= SOAL A =
Menurut artikel tentang nene, mengapa penulis tinggal berdua saja dengan nene di Yamru?
= SOAL B =
Ringkas artikel tentang nene ini dalam dua kalimat.
= SOAL C =
Tuliskan ulang persis bagian artikel tentang nene mulai dari "Dari Yamtel, aku" sampai dengan "dijual ke tengkulak.".

Nene -nenek-, hanya ada dalam kenanganku. Sebab sejak pasca kerusuhan aku selalu tidak punya kesempatan untuk bertemu nene Kam, ibu ayahku, hingga akhir hayatnya. Waktu dan jarak memisahkan. Dan kematian memperjelasnya. Aku tidak sempat melihat untuk terakhir kali. Aku tidak pernah bilang aku sayang nene. Aku belum bisa membelikan tembakau untuk nyirih. Aku belum bisa membelikannya kebaya baru. Namun, aku selalu mengingatnya, sebagai nene tersayang. Al Fatihah buat nene…

Dari Yamtel, aku dipindahkan ke Yamru. Dijemput ayah dan diantarkan sepupu-sepupuku. Kami naik sampan bersama-sama.

Di Yamru, aku tinggal berdua dengan nene. Suasana di Tual mulai membaik. Mama, adik, dan Ayah sudah lebih dulu ke Tual. Sementara aku dititipkan pada nene

Nene sudah tua sekali. Untuk keperluan sehari-hari, ia menjual kopi tumbuk yang diolah dari biji kopi di ladang. Nenek punya banyak pohon kelapa. Buahnya yang jatuh dan tua, dipungut nene untuk dibawa pulang. Terkadang bapa pulang kampung, memanjat kelapa, buahnya kemudian dijadikan kopra untuk bahan minyak goreng atau mentega. Kalau kopra sudah banyak, diangkut ke tual dan dijual ke tengkulak.

= DATA =
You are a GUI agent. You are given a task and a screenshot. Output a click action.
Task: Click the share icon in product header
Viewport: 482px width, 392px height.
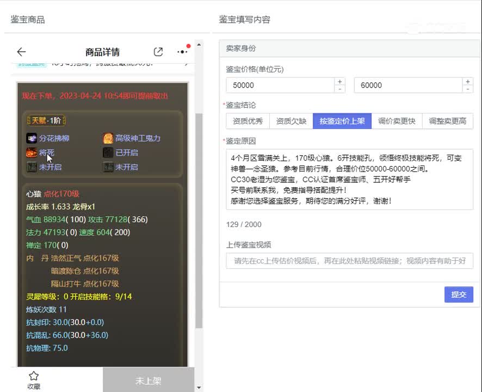coord(158,52)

= JAWABAN A =
Mama, adik, dan Ayah sudah lebih dulu pergi ke Tual, sementara penulis dititipkan pada nene.

= JAWABAN B =
Sejak pasca kerusuhan, penulis tidak pernah punya kesempatan bertemu lagi dengan nene Kam, ibu ayahnya, hingga akhir hayatnya, tetapi selalu mengingatnya sebagai nene tersayang. Dulu penulis pernah tinggal berdua dengan nene di Yamru, dan nene yang sudah sangat tua itu mencukupi keperluan sehari-hari dengan menjual kopi tumbuk serta memungut buah kelapa dari pohon-pohon miliknya.

= JAWABAN C =
Dari Yamtel, aku dipindahkan ke Yamru. Dijemput ayah dan diantarkan sepupu-sepupuku. Kami naik sampan bersama-sama.

Di Yamru, aku tinggal berdua dengan nene. Suasana di Tual mulai membaik. Mama, adik, dan Ayah sudah lebih dulu ke Tual. Sementara aku dititipkan pada nene

Nene sudah tua sekali. Untuk keperluan sehari-hari, ia menjual kopi tumbuk yang diolah dari biji kopi di ladang. Nenek punya banyak pohon kelapa. Buahnya yang jatuh dan tua, dipungut nene untuk dibawa pulang. Terkadang bapa pulang kampung, memanjat kelapa, buahnya kemudian dijadikan kopra untuk bahan minyak goreng atau mentega. Kalau kopra sudah banyak, diangkut ke tual dan dijual ke tengkulak.